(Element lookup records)
⟨

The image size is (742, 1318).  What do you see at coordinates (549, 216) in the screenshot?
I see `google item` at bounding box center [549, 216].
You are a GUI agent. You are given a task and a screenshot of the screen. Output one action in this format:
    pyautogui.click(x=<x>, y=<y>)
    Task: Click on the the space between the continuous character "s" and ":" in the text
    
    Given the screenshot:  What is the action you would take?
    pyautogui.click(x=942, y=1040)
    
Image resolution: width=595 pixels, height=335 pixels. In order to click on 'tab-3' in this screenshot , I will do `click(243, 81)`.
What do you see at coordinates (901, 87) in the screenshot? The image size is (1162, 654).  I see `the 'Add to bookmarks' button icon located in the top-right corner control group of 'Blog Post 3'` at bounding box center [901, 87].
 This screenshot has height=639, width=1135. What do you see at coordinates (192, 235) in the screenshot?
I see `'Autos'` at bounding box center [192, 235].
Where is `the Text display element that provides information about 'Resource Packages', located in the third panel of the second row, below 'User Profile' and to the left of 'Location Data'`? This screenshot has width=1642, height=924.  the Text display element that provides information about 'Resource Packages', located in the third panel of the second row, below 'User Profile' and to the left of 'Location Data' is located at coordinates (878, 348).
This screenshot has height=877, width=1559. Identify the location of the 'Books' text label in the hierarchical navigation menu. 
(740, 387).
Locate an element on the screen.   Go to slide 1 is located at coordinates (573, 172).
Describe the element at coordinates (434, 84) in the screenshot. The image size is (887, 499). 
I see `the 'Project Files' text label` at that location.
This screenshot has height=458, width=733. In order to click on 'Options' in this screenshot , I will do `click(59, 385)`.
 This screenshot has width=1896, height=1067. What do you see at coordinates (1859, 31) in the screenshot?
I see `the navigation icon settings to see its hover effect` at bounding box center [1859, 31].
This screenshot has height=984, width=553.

⟩

• Given problem
Copy the entries above word for word, beginning with the line that contains "This screenshot has height=877, width=1559." and continuing through the final line of the entries.

• Expected answer
This screenshot has height=877, width=1559. Identify the location of the 'Books' text label in the hierarchical navigation menu. 
(740, 387).
Locate an element on the screen.   Go to slide 1 is located at coordinates (573, 172).
Describe the element at coordinates (434, 84) in the screenshot. The image size is (887, 499). 
I see `the 'Project Files' text label` at that location.
This screenshot has height=458, width=733. In order to click on 'Options' in this screenshot , I will do `click(59, 385)`.
 This screenshot has width=1896, height=1067. What do you see at coordinates (1859, 31) in the screenshot?
I see `the navigation icon settings to see its hover effect` at bounding box center [1859, 31].
This screenshot has height=984, width=553.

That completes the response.